Director Sam Weisman’s 1997 Disney comedy finally turned Brendan Fraser into a bankable star, playing a boy who survives an aircraft accident as a baby and is brought up by a monkey, swinging into trees rather than from them. Weisman’s Tarzan-style spoof is junior-league but certainly amiable and amusing enough.
The arrival on the scene of dumb blonde safari-woman Ursula (Leslie Mann), whom George saves, leads to them having a swinging time in his tree house, at least till her fiancé Lyle (Thomas Haden Church) comes to try to find her. Then, when Ursula takes George home to San Francisco, it’s he who is like a duck out of water.

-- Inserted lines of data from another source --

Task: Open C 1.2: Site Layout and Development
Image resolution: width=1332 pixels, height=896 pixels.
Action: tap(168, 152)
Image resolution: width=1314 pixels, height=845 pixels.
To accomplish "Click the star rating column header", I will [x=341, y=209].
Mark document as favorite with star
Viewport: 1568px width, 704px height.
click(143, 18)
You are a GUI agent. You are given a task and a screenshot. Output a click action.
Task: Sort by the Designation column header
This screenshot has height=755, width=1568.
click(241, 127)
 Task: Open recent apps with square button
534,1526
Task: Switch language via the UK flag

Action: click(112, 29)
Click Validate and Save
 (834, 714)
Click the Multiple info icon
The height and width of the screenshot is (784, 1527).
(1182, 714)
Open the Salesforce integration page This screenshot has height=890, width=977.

There’s some entertaining stuff in Dana Olsen and Audrey Wells’s screenplay, but what charm George of the Jungle has, almost all comes from Fraser’s appealing and expert performance, and he does look cute in his little loin-cloth.
John Cleese, as the voice of Ape, is on unusually funny form, especially singing My Way, though the ape animatronics are pretty lame.
The film is narrated by Keith Scott and the George of the Jungle theme is by Sheldon Allman.
Almost every element from Jay Ward’s original George of the Jungle cartoon series is included in the movie. Olsen’s screenplay began as a speculative script titled Gorilla Boy (his nickname for his son). It got to Disney, who held the George of the Jungle rights but had no script for a movie and bought Olsen’s screenplay.
There’s a feeble 2003 sequel, George of the Jungle 2, with Christopher Showerman replacing Fraser.